Pope Leo makes this bridge explicit when he calls for responsible planning, human and social impact assessment, inclusion of the vulnerable, digital literacy, and guiding research and industry toward justice and peace (Magnifica Humanitas, para. 14). He also warns that control over platforms, infrastructure, data, and computing power can become opaque and evade oversight, producing dependency, exclusion, manipulation, and inequality (Magnifica Humanitas, para. 95). For the CCO and the board, that is the language of AI inventory, data governance, vendor management, access controls, model oversight, incident response, and internal audit testing. That is not only a moral framework. It is a corporate governance requirement.

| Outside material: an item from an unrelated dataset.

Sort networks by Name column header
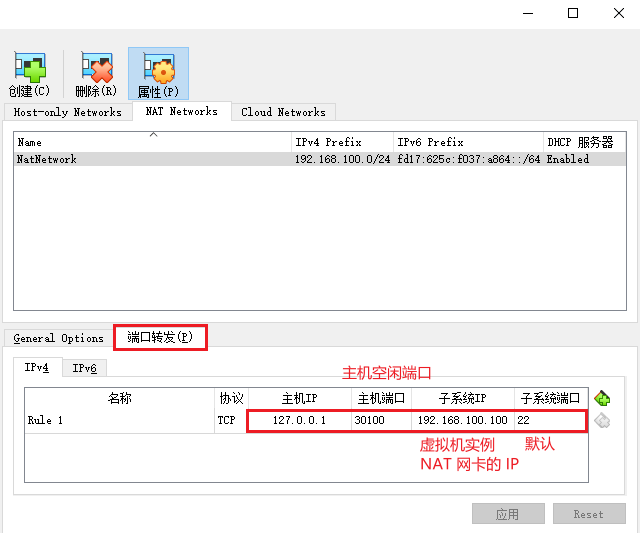 click(152, 142)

AI Governance and the DOJ ECCP

The Department of Justice has already made AI a compliance program issue. The logic now runs together. Pope Leo provides the mandate for moral governance. The DOJ Evaluation of Corporate Compliance Programs (ECCP) supplies the compliance program test. The ECCP asks whether companies have a process for identifying and managing emerging risks, including risks related to new technologies such as AI; whether AI risk is integrated into enterprise risk management; how AI is governed in the business and in the compliance program; whether controls monitor trustworthiness and reliability; whether AI is limited to intended uses; what human decision-making baseline exists; how accountability is enforced; and how employees are trained.

That is a roadmap for the CCO. AI governance should be part of the compliance risk assessment. It should be reflected in policies and procedures. It should include training and communications. It should be monitored, audited, and improved. It should generate evidence. The company should be able to show not only that it has an AI policy but also that the policy has an operational effect. In other words, AI governance must move from aspiration to controls.

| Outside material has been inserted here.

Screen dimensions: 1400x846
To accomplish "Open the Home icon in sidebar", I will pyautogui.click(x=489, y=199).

Board Oversight and Caremark

For boards, AI governance also raises Caremark oversight considerations. Directors are not expected to run the company’s AI systems. They are expected to make a good-faith effort to ensure that reasonable reporting and monitoring systems are in place for central compliance risks. In Marchand v. Barnhill (Bluebell Ice Cream), the Delaware Supreme Court emphasized that boards must make a good-faith effort to put in place a reasonable board-level system of monitoring and reporting around central compliance risks.

The board obligation is not technical mastery. It is a reporting and monitoring system that shows management has responded to the Encyclical’s accountability mandate. If Pope Leo requires that responsibility be defined, decisions be justified, systems be monitored, harms be challenged, and errors be remedied (Magnifica Humanitas, para. 105), then the board must ask whether management has built a governance system capable of producing that evidence. The board does not need technical comfort. It needs governance confidence.

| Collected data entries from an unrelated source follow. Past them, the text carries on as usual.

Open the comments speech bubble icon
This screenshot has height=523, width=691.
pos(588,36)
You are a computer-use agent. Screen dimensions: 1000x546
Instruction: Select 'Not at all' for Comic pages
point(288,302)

Human Primacy as a Control

One of the most important lessons from Magnifica Humanitas is that AI is a tool, not a moral actor. Pope Leo explains that AI systems may imitate language, analysis, behavior, and even empathy, but they do not possess lived experience, conscience, wisdom, moral responsibility, or the capacity to understand what they produce (Magnifica Humanitas, para. 99). That matters deeply when AI affects employment, reputation, access, rights, opportunities, or treatment.

For compliance professionals, human primacy must be designed into AI governance. Human review is not a bureaucratic obstacle. It is a control. Pope Leo warns that sensitive decisions concerning employment, credit, access to services, and reputational risk are being delegated to automated systems that lack compassion, mercy, forgiveness, or the hope that people can change (Magnifica Humanitas, para. 102). The company should decide which AI outputs can be used automatically, which require review, which require escalation, and which uses should be prohibited altogether. The more consequential the decision, the stronger the human oversight must be.

5 Lessons for the CCO
  1. Treat AI as a human dignity and compliance risk. AI should be included in the compliance risk assessment, enterprise risk management process, and board reporting because it can affect rights, opportunities, status, freedom, privacy, and trust.
  2. Build an AI inventory because governance begins with visibility. The company cannot govern what it cannot see. The inventory should include business tools, vendor tools, embedded AI, compliance tools, and employee use of public AI.
  3. Require controls before scale because technology is never neutral. AI policies must be supported by approval processes, data controls, access controls, monitoring, testing, escalation, and remediation.
  4. Preserve human judgment because accountability cannot be outsourced. Human review should be required for high-risk and consequential decisions. Accountability must remain with people, not systems.
  5. Give the board evidence because governance requires reporting, monitoring, and remediation. Boards need dashboards, metrics, incident reporting, audit findings, risk rankings, and documentation that AI governance is working.
Conclusion: From Babel to Compliance Program Design

The lesson of Babel is not that building is wrong. The lesson is that building without humility, accountability, and purpose leads to fracture. AI is here to stay, and compliance professionals should embrace its promise. AI can improve monitoring, strengthen risk analysis, support investigations, enhance training, and identify patterns that humans might miss. But it must be governed with vigilance, responsibility, transparency, and human primacy.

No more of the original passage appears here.